Blue Star Rapture by JAMES W. BENNETT

Blue Star Rapture by JAMES W. BENNETT

Author:JAMES W. BENNETT
Language: eng
Format: epub
ISBN: 9781497683969
Publisher: Open Road Media Teen & Tween


EIGHT

The first game was easy, but everyone knew it would be. T.J. blended in without exerting himself. When Evans’s asthma began acting up again, he needed to play more but it didn’t matter—he was pacing himself. Ishmael Greene was his usual splendid self, but since the game was so lopsided, he spent most of the last quarter on the bench. Buddy wanted to rest him for the championship game, which came later.

Tyron had a monster game, even if the opposition was inferior. He had four dunks and a host of rebounds. When he was seated on the bench, and during time-outs, T.J. kept to himself; he took no part in the high-fiving or the yukking it up.

During the one-hour break before the championship game, T.J. went to the first aid building to get his ankle taped. The camp doctor was there, examining Evans. T.J. sat on the table while Bridget taped his ankle tight with one careful layer after another.

From this position, he could see—just barely—to the far bluff and the west end of the footbridge. There was a commotion that looked like sheriff’s cars and an ambulance, but it was hard to tell for sure. It looked as if sheriffs’ deputies were putting a barricade at the entrance to the bridge.

It was all too far away to determine exactly what might be occurring, but what he could make out gave him a queasy feeling. It could be anything, though. Most likely, the queasy feeling was only the by-product he often felt when there was information he thought he needed but couldn’t get.

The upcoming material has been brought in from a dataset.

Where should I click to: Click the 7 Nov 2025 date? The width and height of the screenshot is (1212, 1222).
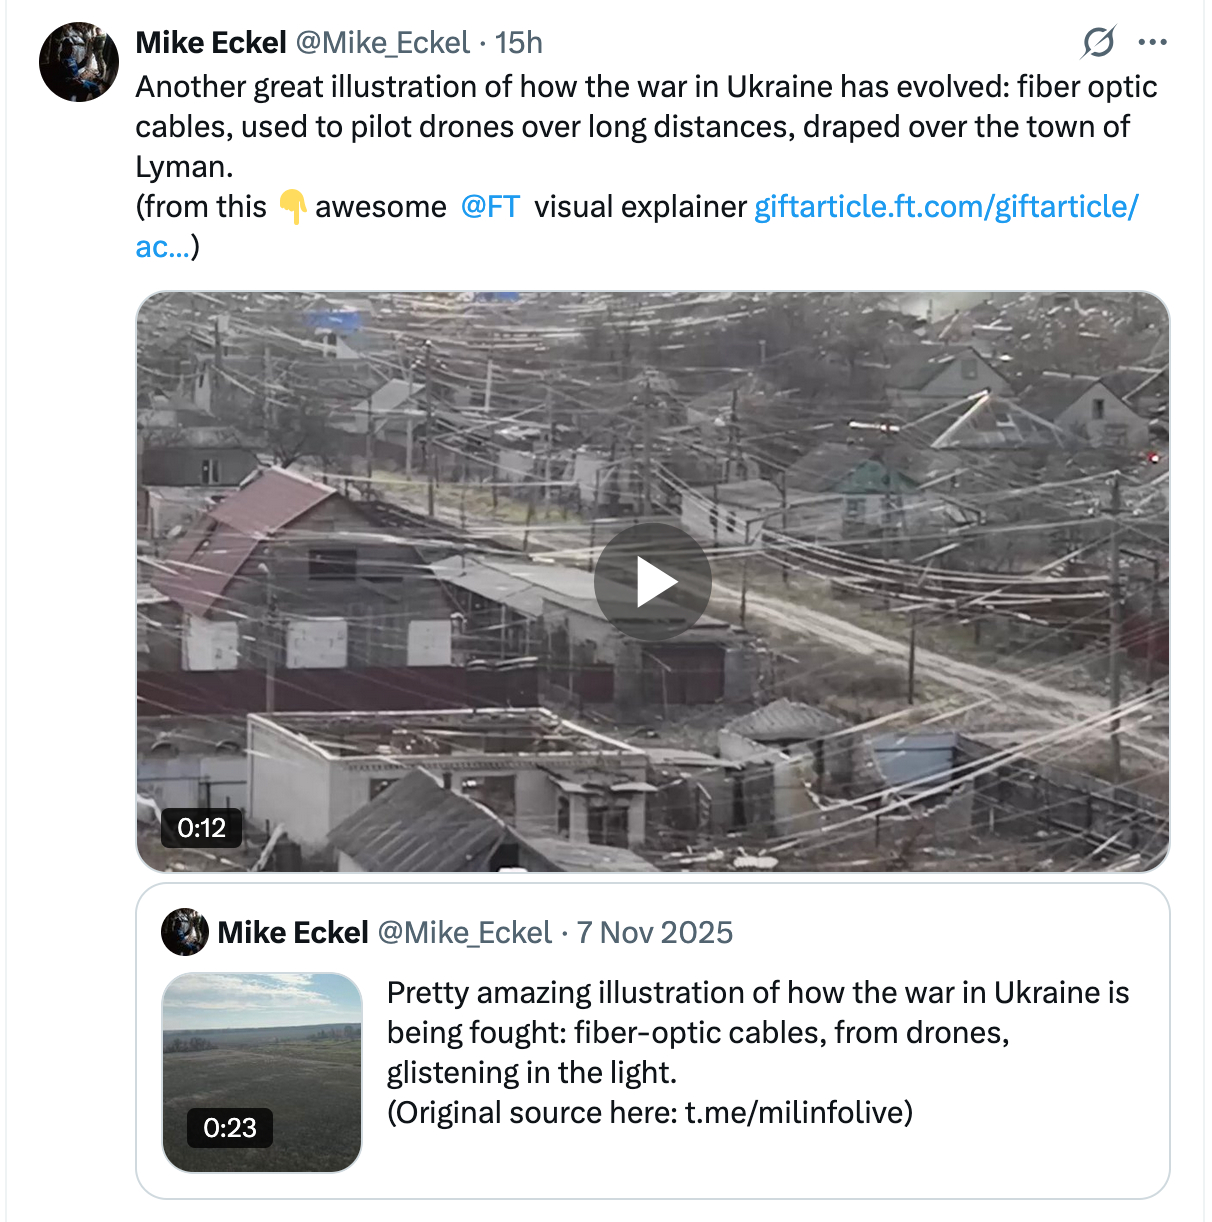(654, 933)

When she was done taping him, Bridget said, “By the way, I looked up the word feckless. There is such a word.”

“So what’s it mean?”

“You wanta know, you can look it up like I did.”

“Thanks a lot.”

Before he left the building, T.J. heard the doctor tell Evans, “I think you need to sit this one out, son. I’m sorry.”

The Blue Stars won the championship game by more than ten points. One reason why—a big one—was the way T.J. played. He wasn’t the star of the game by any stretch; he scored only nine points. But he understood what he needed to provide to give his own team an advantage—defense.

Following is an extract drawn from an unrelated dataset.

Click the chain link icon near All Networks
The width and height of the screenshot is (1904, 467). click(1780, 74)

Guarding Ronnie Streets was like chasing butterflies without a net, but T.J. found himself at a level of focused intensity as consuming as it was unfamiliar. He refused to let Streets break him down. He refused to let fatigue undermine his concentration, which was footwork. If he could force Streets to shoot perimeter jump shots, where he was only average, then he could check him.

It worked even better than he dared to hope. As soon as Streets missed some jump shots, he began trying to do too much. He shot too much. He forced plays that weren’t there, throwing the ball away. His too-aggressive defense got him in foul trouble. Wherever he went on the court, with or without the ball, there was T.J., dogging him as tenaciously as a shadow.